+++ Passage shown +++

Also, many of those eastern Christians derive from western missions – missions often by those state churches in their state’s colonies.  This means that they have often inherited those same ‘Christian country’ ideas from the parent churches; and that in turn adds to their problems from the Muslims (or other religions) around them.  In many former Western colonies, Christians and Muslims are effectively at war – real shooting war – because the Christian country idea legitimates that kind of conduct in the same way that the Muslim equivalent does.  You could sort of argue that such Christians ‘deserve’ their problems – but of course they’re just following what they’ve learned from the Western missions.  The whole situation is a mess.

If we take Christian unity seriously, shouldn’t we be trying – REALLY HARD – to get rid of this whole problem??  Shouldn’t we be challenging those who hold this bad idea – seeking to persuade them that it isn’t at all essential, but very much the reverse??  That a comfortable situation in a Western country bought at the price of unnecessarily persecuted brethren overseas is a disgrace, not a benefit.

Another big problem state churches bring to ecumenism is in the history; essentially, most of the things that divide mainstream denominations are things that arose not from the Bible but as traditions in the ‘Christian countries’ back to the Roman Imperial church.  For purposes of this essay I’ll take for granted the Reformation view that over the thousand years since Constantine the Roman Catholic Church had gradually become more corrupted.  As I see it, much of this corruption arose from being a state church, first as part of the wider body that included the later ‘Eastern Orthodox’, and then as the surviving authority of the old Empire in the mixed states that arose in the west from the barbarian invasions. 

Things like monarchical bishops, which had only been trends, became fixed because they suited an imperial church.  Infant baptism was another such trend – before Constantine, this had been sporadic and generally about infants not expected to survive to exercise adult faith, but obviously it suited the Imperial church that everybody was automatically ‘christened’ soon after birth.  Once Theodosius made it a rule that ‘Everybody in my Empire is a Christian or else’, the church necessarily became a mixed body with many members who were just ‘once-born’ rather than spiritually reborn, and whose approach to Christianity was really worldly, including that often people would be seeking high church office because it had become a worldly advantage, and that all kinds of pagan superstitions infiltrated the church with these rather nominal members – and so on….

+++ Dataset extract +++

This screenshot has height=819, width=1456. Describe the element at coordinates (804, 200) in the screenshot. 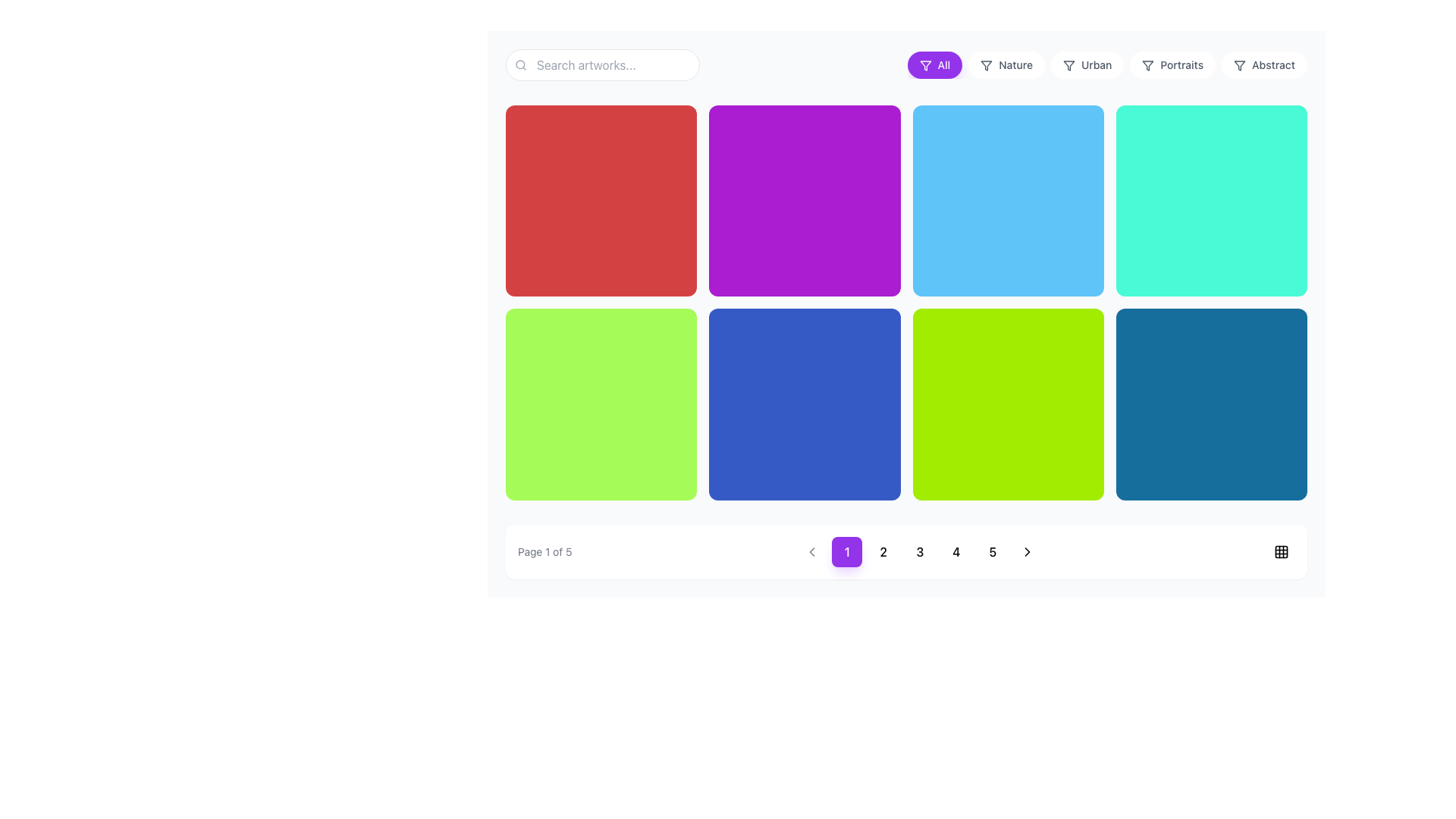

+++
+++ Dataset extract +++

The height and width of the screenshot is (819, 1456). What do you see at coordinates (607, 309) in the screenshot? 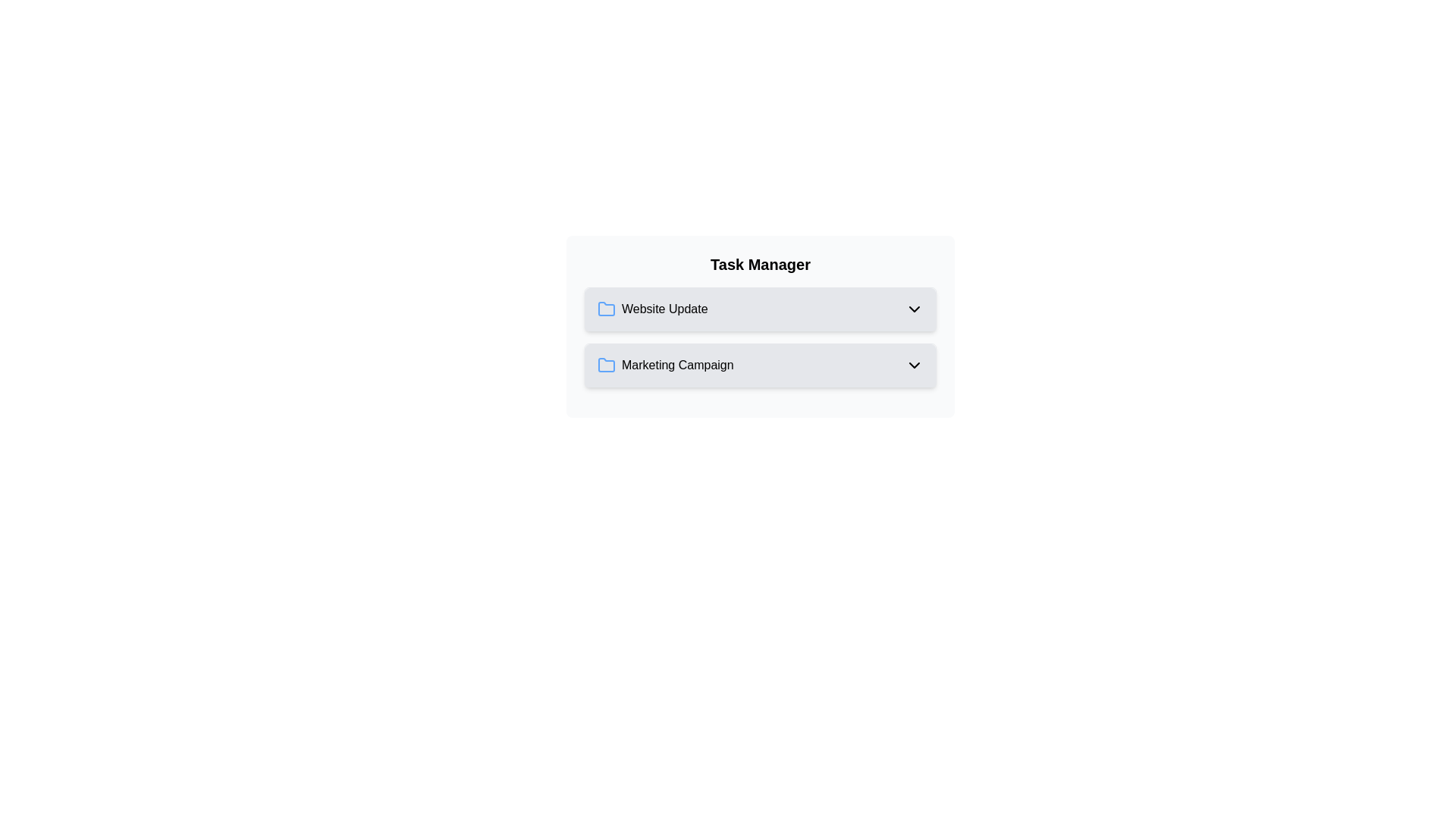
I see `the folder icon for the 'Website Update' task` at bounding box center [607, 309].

+++

▶ [Tasks to perform]
(A) In the essay on state churches, what was infant baptism like before Constantine?
(B) Rewrite the paragraph of the essay on state churches that begins "Things like monarchical bishops" as a short bulleted list that keeps its main facts.
(C) Write the next part of the essay on state churches, starting right after its last sentence.

▶ [Answers provided]
(A) It was sporadic and was generally for infants who were not expected to survive to exercise adult faith.

(B)
- Monarchical bishops had only been a trend, but they became fixed because they suited an imperial church.
- Infant baptism had been sporadic before Constantine and was mostly for infants not expected to survive to adult faith. It became routine because the Imperial church wanted everyone "christened" soon after birth.
- Theodosius required everyone in his Empire to be Christian. After that, the church became a mixed body with many "once-born" members rather than spiritually reborn ones, and their approach to Christianity was worldly.
- Because of these nominal members, people sought high church office for worldly advantage, and pagan superstitions made their way into the church.

(C)
Come the Reformation, a raft of traditional accretions which had been added to the simple gospel over the centuries were challenged.  Unfortunately the link between church and state wasn’t challenged in far too many places; people had just got too used to thinking of the church in such terms, or if it was raised, there was fear because the state authorities wouldn’t support an independent church and they thought such an independent church couldn’t stand up against the worldly power of the Catholics.  (In honesty they were kind of right about this; at this time Anabaptists were able to grow in a way previously almost impossible in the ‘space’ created by the rivalry of Catholic and Protestant states)  But with a secular authority to satisfy as the new Reformed churches were integrated into their states, there wasn’t freedom to be fully biblical in other areas either, so instead of full reform the state churches ‘settled out’ in various semi-reformed conditions as reformers and governments accommodated to each other.  Some went further than others, but the continued ‘Christian country’ thinking was a hindrance.

Looking at the major things that divide the mainstream churches, there is the link between church and state, there is the style of government/ ministry, and there is baptism, infants vs believers’ (‘Paedobaptism’ vs ‘Credobaptism’).  Most of the other differences are pretty insignificant.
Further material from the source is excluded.